How to complete this task
Retype all the data word for word.

Records for the task
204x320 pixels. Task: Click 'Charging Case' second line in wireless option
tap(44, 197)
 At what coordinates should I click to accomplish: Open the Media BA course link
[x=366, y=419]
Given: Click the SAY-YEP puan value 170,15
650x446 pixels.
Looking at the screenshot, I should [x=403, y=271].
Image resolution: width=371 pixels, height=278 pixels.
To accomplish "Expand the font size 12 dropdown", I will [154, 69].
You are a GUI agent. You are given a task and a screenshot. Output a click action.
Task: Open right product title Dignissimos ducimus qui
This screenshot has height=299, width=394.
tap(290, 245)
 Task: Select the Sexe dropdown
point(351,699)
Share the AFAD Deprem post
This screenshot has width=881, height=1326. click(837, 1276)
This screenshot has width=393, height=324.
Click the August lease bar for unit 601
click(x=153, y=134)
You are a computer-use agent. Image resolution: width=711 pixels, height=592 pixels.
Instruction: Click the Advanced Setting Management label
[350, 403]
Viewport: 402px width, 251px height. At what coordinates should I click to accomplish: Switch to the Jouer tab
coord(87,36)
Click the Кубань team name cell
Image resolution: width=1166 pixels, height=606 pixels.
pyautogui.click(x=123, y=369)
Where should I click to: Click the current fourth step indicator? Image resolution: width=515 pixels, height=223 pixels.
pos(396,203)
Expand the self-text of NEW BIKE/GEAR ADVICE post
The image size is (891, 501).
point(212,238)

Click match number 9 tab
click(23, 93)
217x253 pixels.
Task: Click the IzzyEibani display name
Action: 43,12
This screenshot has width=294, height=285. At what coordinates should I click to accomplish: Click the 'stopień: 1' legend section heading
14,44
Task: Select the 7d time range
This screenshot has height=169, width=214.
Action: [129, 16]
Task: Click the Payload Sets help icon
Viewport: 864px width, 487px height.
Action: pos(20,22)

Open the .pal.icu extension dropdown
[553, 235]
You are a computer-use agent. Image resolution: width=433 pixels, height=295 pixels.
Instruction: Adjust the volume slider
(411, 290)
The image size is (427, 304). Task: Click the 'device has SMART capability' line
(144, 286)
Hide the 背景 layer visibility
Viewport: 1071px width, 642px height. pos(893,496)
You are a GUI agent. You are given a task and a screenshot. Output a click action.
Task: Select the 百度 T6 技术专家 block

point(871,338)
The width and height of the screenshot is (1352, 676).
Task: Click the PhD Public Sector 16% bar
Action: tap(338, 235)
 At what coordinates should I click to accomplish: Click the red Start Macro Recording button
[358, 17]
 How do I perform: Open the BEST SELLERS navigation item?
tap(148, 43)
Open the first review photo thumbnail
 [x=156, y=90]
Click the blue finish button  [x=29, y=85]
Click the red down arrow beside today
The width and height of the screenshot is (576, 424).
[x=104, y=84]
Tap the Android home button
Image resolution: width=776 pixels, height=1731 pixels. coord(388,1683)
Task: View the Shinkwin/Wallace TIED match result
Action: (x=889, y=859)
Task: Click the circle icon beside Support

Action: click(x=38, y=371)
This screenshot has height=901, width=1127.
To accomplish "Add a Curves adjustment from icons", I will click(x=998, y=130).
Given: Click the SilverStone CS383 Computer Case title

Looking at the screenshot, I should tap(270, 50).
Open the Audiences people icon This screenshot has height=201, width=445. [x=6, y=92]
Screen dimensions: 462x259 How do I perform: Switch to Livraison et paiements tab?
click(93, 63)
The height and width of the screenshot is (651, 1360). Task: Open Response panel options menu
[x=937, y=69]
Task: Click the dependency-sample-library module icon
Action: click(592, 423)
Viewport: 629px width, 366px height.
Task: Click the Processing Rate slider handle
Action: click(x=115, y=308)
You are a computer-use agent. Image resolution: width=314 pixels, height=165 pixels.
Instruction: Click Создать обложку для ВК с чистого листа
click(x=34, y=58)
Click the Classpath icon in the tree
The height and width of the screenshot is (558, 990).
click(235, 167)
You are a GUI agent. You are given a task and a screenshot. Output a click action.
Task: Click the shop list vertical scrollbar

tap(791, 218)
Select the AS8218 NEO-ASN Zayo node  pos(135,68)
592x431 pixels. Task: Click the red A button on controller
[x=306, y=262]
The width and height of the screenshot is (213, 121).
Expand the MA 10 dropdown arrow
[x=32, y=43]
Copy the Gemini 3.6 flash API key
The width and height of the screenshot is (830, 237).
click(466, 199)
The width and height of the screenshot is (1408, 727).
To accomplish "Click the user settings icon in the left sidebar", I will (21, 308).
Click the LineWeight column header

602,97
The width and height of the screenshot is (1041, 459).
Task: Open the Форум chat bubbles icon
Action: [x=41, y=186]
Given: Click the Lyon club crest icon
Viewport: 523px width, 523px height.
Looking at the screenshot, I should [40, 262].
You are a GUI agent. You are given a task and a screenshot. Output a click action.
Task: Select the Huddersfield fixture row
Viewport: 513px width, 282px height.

Task answer
204x320 pixels. Task: Click 'Charging Case' second line in wireless option
tap(44, 197)
 At what coordinates should I click to accomplish: Open the Media BA course link
[x=366, y=419]
Given: Click the SAY-YEP puan value 170,15
650x446 pixels.
Looking at the screenshot, I should [x=403, y=271].
Image resolution: width=371 pixels, height=278 pixels.
To accomplish "Expand the font size 12 dropdown", I will [154, 69].
You are a GUI agent. You are given a task and a screenshot. Output a click action.
Task: Open right product title Dignissimos ducimus qui
This screenshot has height=299, width=394.
tap(290, 245)
 Task: Select the Sexe dropdown
point(351,699)
Share the AFAD Deprem post
This screenshot has width=881, height=1326. click(837, 1276)
This screenshot has width=393, height=324.
Click the August lease bar for unit 601
click(x=153, y=134)
You are a computer-use agent. Image resolution: width=711 pixels, height=592 pixels.
Instruction: Click the Advanced Setting Management label
[350, 403]
Viewport: 402px width, 251px height. At what coordinates should I click to accomplish: Switch to the Jouer tab
coord(87,36)
Click the Кубань team name cell
Image resolution: width=1166 pixels, height=606 pixels.
pyautogui.click(x=123, y=369)
Where should I click to: Click the current fourth step indicator? Image resolution: width=515 pixels, height=223 pixels.
pos(396,203)
Expand the self-text of NEW BIKE/GEAR ADVICE post
The image size is (891, 501).
point(212,238)

Click match number 9 tab
click(23, 93)
217x253 pixels.
Task: Click the IzzyEibani display name
Action: 43,12
This screenshot has width=294, height=285. At what coordinates should I click to accomplish: Click the 'stopień: 1' legend section heading
14,44
Task: Select the 7d time range
This screenshot has height=169, width=214.
Action: [129, 16]
Task: Click the Payload Sets help icon
Viewport: 864px width, 487px height.
Action: pos(20,22)

Open the .pal.icu extension dropdown
[553, 235]
You are a computer-use agent. Image resolution: width=433 pixels, height=295 pixels.
Instruction: Adjust the volume slider
(411, 290)
The image size is (427, 304). Task: Click the 'device has SMART capability' line
(144, 286)
Hide the 背景 layer visibility
Viewport: 1071px width, 642px height. pos(893,496)
You are a GUI agent. You are given a task and a screenshot. Output a click action.
Task: Select the 百度 T6 技术专家 block

point(871,338)
The width and height of the screenshot is (1352, 676).
Task: Click the PhD Public Sector 16% bar
Action: tap(338, 235)
 At what coordinates should I click to accomplish: Click the red Start Macro Recording button
[358, 17]
 How do I perform: Open the BEST SELLERS navigation item?
tap(148, 43)
Open the first review photo thumbnail
 [x=156, y=90]
Click the blue finish button  [x=29, y=85]
Click the red down arrow beside today
The width and height of the screenshot is (576, 424).
[x=104, y=84]
Tap the Android home button
Image resolution: width=776 pixels, height=1731 pixels. coord(388,1683)
Task: View the Shinkwin/Wallace TIED match result
Action: (x=889, y=859)
Task: Click the circle icon beside Support

Action: click(x=38, y=371)
This screenshot has height=901, width=1127.
To accomplish "Add a Curves adjustment from icons", I will click(x=998, y=130).
Given: Click the SilverStone CS383 Computer Case title

Looking at the screenshot, I should tap(270, 50).
Open the Audiences people icon This screenshot has height=201, width=445. [x=6, y=92]
Screen dimensions: 462x259 How do I perform: Switch to Livraison et paiements tab?
click(93, 63)
The height and width of the screenshot is (651, 1360). Task: Open Response panel options menu
[x=937, y=69]
Task: Click the dependency-sample-library module icon
Action: click(592, 423)
Viewport: 629px width, 366px height.
Task: Click the Processing Rate slider handle
Action: click(x=115, y=308)
You are a computer-use agent. Image resolution: width=314 pixels, height=165 pixels.
Instruction: Click Создать обложку для ВК с чистого листа
click(x=34, y=58)
Click the Classpath icon in the tree
The height and width of the screenshot is (558, 990).
click(235, 167)
You are a GUI agent. You are given a task and a screenshot. Output a click action.
Task: Click the shop list vertical scrollbar

tap(791, 218)
Select the AS8218 NEO-ASN Zayo node  pos(135,68)
592x431 pixels. Task: Click the red A button on controller
[x=306, y=262]
The width and height of the screenshot is (213, 121).
Expand the MA 10 dropdown arrow
[x=32, y=43]
Copy the Gemini 3.6 flash API key
The width and height of the screenshot is (830, 237).
click(466, 199)
The width and height of the screenshot is (1408, 727).
To accomplish "Click the user settings icon in the left sidebar", I will (21, 308).
Click the LineWeight column header

602,97
The width and height of the screenshot is (1041, 459).
Task: Open the Форум chat bubbles icon
Action: [x=41, y=186]
Given: Click the Lyon club crest icon
Viewport: 523px width, 523px height.
Looking at the screenshot, I should [40, 262].
You are a GUI agent. You are given a task and a screenshot. Output a click action.
Task: Select the Huddersfield fixture row
Viewport: 513px width, 282px height.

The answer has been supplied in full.